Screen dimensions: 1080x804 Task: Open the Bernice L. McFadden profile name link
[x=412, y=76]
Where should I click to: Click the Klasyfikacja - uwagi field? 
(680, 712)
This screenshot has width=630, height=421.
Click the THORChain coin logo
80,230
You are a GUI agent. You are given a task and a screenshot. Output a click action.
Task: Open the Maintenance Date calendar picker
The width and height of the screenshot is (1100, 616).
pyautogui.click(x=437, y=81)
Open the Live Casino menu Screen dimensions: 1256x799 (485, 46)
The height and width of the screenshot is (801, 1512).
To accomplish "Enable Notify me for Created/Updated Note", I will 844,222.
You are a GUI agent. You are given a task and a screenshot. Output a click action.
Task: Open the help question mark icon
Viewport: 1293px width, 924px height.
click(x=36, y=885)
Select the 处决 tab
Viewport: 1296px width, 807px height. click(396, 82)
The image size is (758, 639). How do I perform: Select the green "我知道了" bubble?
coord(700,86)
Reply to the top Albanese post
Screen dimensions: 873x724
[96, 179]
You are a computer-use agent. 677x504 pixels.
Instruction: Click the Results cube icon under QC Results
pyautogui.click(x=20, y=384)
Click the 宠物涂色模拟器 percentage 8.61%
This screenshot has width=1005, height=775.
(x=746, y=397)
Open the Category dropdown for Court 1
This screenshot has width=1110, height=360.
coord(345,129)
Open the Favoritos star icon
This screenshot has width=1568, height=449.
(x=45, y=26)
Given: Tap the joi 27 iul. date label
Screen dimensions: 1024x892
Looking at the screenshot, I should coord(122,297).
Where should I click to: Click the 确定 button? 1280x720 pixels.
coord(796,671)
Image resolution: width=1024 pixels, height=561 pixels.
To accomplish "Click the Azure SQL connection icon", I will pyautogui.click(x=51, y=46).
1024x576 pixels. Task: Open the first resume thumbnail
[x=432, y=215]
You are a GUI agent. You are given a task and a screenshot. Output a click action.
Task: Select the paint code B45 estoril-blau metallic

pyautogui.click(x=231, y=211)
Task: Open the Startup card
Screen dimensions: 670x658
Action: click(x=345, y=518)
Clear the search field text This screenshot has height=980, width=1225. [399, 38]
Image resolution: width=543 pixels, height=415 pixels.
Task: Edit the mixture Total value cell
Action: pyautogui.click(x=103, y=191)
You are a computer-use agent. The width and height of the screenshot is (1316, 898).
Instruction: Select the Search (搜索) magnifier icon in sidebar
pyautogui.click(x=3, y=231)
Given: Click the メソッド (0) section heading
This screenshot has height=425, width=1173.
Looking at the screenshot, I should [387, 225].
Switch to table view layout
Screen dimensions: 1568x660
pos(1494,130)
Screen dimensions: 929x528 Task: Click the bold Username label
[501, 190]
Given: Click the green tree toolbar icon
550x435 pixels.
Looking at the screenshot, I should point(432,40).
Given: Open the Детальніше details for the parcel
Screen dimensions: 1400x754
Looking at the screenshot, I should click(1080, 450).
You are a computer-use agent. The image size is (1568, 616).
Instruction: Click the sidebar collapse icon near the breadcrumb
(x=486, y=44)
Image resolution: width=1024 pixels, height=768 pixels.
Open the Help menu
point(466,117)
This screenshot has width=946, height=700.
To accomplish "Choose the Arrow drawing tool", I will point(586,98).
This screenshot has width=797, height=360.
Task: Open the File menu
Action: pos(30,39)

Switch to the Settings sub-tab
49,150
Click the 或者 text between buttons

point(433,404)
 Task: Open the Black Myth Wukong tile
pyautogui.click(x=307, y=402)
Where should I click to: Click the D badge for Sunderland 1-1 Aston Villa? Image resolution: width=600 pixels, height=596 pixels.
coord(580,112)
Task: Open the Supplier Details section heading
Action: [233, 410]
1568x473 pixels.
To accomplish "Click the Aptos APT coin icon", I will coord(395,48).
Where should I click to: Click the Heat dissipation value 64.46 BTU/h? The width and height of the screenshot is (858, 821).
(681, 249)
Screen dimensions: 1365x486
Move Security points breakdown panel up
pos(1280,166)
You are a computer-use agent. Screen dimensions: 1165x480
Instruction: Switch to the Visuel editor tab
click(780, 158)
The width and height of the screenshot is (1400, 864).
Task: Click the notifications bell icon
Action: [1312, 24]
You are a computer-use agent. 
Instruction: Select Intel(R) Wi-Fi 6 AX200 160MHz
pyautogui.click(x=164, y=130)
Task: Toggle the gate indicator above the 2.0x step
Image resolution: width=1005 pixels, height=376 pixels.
================
§ TASK REQUIREMENTS
Tally the lines in the listing that hold the string "agent"; your reply is that total alone.

§ SOLUTION
8